**What you have to do**. Copy the part of the variational inference guide from "For applied machine" up to and including "social network data).", swapping "slow speed" for "high computational cost".

**Provided passage**.
## BEGIN

## Practical Guide to Variational Inference

There are a few standard techniques for performing inference on hierarchical Bayesian models. Finding the posterior distribution over parameters or performing prediction requires an intractable integral for most Bayesian models, arising from the need to marginalise ("integrate out") nuisance parameters. In the face of this intractability there are two main ways to perform approximate inference: either transform the integration into a sampling problem (e.g., Gibbs sampling, slice sampling) or an optimisation problem (e.g., expectation-maximisation, variational inference).

For applied machine learning researchers, probably the most straightforward method is Gibbs sampling (see Chapter 29 of "Information Theory, Inference, and Learning Algorithms" by David MacKay) because you only need to derive conditional probability distributions for each random variable and then sample from these distributions in turn. Of course you have to handle convergence of the Markov chain, and make sure your samples are independent, but you can't go far wrong with the derivation of the conditional distributions themselves. The downside of sampling methods is their slow speed. A related issue is that sampling methods are not ideal for online scalable inference (e.g., learning from streaming social network data).

## END

**Supplied data**.
## BEGIN

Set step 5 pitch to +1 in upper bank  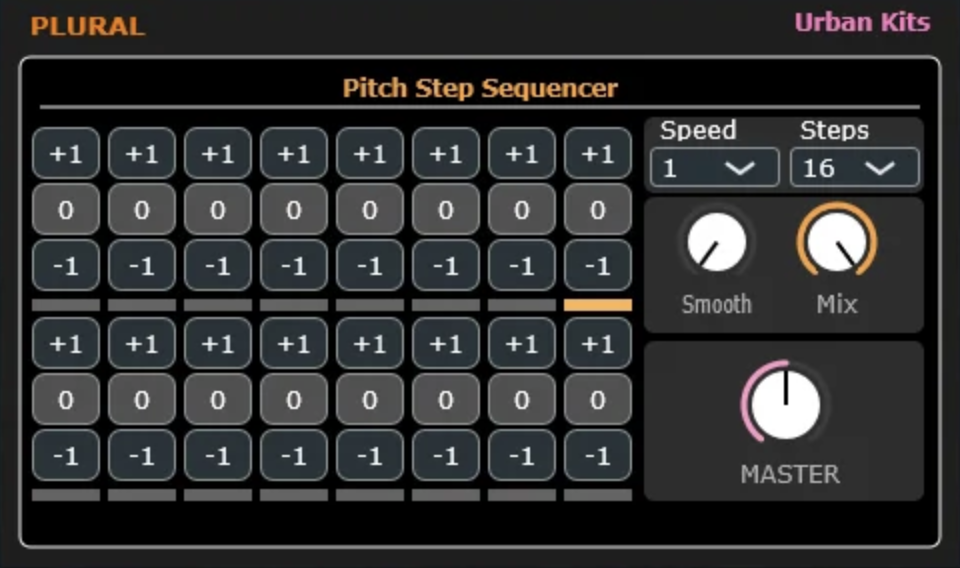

## END

**Worked answer**.
For applied machine learning researchers, probably the most straightforward method is Gibbs sampling (see Chapter 29 of "Information Theory, Inference, and Learning Algorithms" by David MacKay) because you only need to derive conditional probability distributions for each random variable and then sample from these distributions in turn. Of course you have to handle convergence of the Markov chain, and make sure your samples are independent, but you can't go far wrong with the derivation of the conditional distributions themselves. The downside of sampling methods is their high computational cost. A related issue is that sampling methods are not ideal for online scalable inference (e.g., learning from streaming social network data).